Medicine, through the observation of the sick and the healthy produces a “model man [sic]… a normative posture, which authorizes it not only to distribute advice as to the healthy life but also to dictate the standards for physical and moral relations of the individual and of society” (Foucault 1973, 34). Standard taxonomies of healthcare marginalize individuals, while placing others firmly within the bounds of “health.” Feminists justifiably fight against medicalization on the behalf of all women. This protection is maternalistic in the sense of an ethics of care for women (Gilligan 1982), but unlike paternalism, feminist critiques of medicalization offer women the tools for self-direction.

Through the multiple and various modes of feminism, a much-needed critical distance has been established between the (often male) physician and the (female) patient. Nonetheless, with every new medical advancement and each novel application of technological healthcare, a “woman’s work is never done.” Medical errors account for approximate 400,000 deaths per year (Makary and Daniel 2016). Thousands of women are victimized by Western medicine. Very real border wars regarding the nature of sickness and health leave collateral damage on the flesh of women.
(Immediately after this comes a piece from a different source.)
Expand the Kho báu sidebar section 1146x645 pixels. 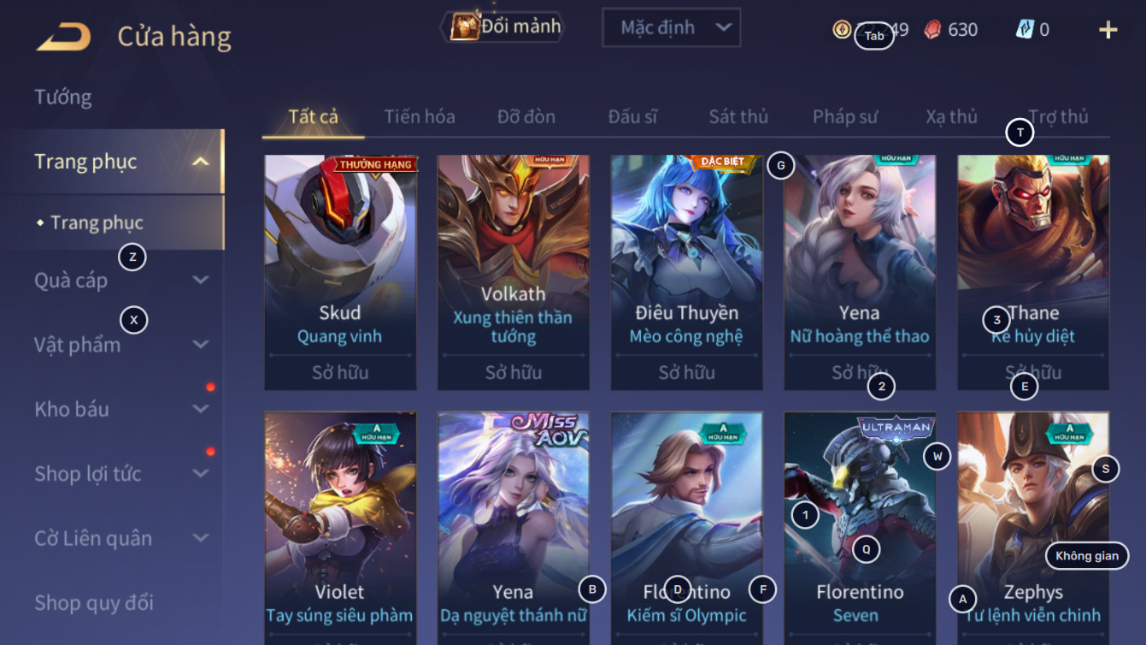pos(200,409)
Taken in tandem with an increasingly eager patient population, the stakes are simply too high to risk complacency in feminist resistance.
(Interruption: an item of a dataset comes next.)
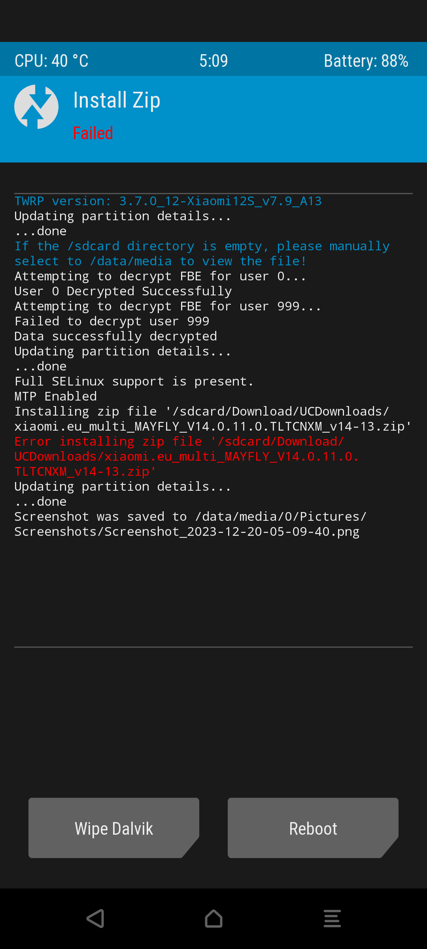Click the Wipe Dalvik button
This screenshot has height=949, width=427.
point(114,828)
As bioethics and the medical industry confront new developments, the concerns of liberal, trans, and crip feminists must be addressed. For instance, the growing interest and excitement of uterus transplants is not shared by all. Liberal feminists might comment on how this continues to increase pressure on women to be reproductive and when they are done, sacrificially donate their uteruses (Arora 2017). Trans feminists might caution against the focus on biology as constitutive of gender and reject womb transplantation as just one more way the medical industry will conscript the genderqueer into heteronormative paradigms (Kalender 2010). Crip feminists might question how intersex individuals without a womb could be considered disabled (Holmes 2008) and “corrected” through this new technology. There will be ample room for other critiques of medicalization from postcolonial feminists, eco-feminists, conservative feminists, and mujerista feminists, to name a few. With the present medicalization of reproductive sexuality, gender, and disability, which seeks to colonize the bodies of women and pathologizes the experiences of female embodiment, there is—and will be—a continual need for critiques of medicalization, particularly from feminists.